■ **Task objective**: If a line in the entries below includes the string "agent", copy it out.

Data extracted from a collection
□ □ □
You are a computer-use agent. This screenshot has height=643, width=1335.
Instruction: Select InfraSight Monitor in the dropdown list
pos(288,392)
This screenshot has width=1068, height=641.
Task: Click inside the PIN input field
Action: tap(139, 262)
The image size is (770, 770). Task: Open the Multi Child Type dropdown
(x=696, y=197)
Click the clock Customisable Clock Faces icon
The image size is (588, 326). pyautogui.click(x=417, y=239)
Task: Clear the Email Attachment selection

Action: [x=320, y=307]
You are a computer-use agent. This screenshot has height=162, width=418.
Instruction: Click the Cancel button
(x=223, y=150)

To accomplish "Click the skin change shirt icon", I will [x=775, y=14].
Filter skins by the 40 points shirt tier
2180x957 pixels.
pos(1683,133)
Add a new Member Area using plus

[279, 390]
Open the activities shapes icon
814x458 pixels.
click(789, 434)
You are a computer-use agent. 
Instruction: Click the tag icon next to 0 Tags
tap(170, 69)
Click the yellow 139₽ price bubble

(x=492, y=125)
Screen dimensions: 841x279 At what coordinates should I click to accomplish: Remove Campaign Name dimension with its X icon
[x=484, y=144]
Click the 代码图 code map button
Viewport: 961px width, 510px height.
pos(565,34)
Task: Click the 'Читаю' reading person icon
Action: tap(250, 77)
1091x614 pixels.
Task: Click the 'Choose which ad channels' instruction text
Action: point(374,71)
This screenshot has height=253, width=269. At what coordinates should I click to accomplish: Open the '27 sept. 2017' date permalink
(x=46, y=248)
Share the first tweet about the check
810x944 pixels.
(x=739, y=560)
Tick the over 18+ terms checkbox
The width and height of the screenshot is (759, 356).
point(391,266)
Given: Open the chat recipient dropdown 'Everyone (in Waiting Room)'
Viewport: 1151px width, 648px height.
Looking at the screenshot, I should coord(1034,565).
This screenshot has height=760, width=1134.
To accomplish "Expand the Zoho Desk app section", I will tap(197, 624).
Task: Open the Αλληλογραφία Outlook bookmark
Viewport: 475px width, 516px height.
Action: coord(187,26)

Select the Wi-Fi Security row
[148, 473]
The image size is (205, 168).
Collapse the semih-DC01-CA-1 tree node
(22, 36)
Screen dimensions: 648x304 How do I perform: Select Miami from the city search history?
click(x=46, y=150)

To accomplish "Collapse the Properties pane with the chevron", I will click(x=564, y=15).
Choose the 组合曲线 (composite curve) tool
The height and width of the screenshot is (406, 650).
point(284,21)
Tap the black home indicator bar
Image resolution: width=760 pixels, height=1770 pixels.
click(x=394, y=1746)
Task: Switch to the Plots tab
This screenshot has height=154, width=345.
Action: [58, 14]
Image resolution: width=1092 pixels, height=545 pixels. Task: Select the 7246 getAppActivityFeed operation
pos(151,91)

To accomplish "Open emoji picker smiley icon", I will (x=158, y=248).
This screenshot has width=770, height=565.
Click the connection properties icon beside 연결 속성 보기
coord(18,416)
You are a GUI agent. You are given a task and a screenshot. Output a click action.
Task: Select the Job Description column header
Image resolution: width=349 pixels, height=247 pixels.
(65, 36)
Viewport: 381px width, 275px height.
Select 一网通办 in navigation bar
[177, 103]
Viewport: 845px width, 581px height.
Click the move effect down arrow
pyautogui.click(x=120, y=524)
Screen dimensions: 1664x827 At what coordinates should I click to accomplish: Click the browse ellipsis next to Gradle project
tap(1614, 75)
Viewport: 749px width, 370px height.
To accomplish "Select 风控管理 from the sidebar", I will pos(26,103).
□ □ □
■ **Solution for this exercise**:
You are a computer-use agent. This screenshot has height=643, width=1335.
You are a computer-use agent. This screenshot has height=162, width=418.
You are a computer-use agent. 
You are a GUI agent. You are given a task and a screenshot. Output a click action.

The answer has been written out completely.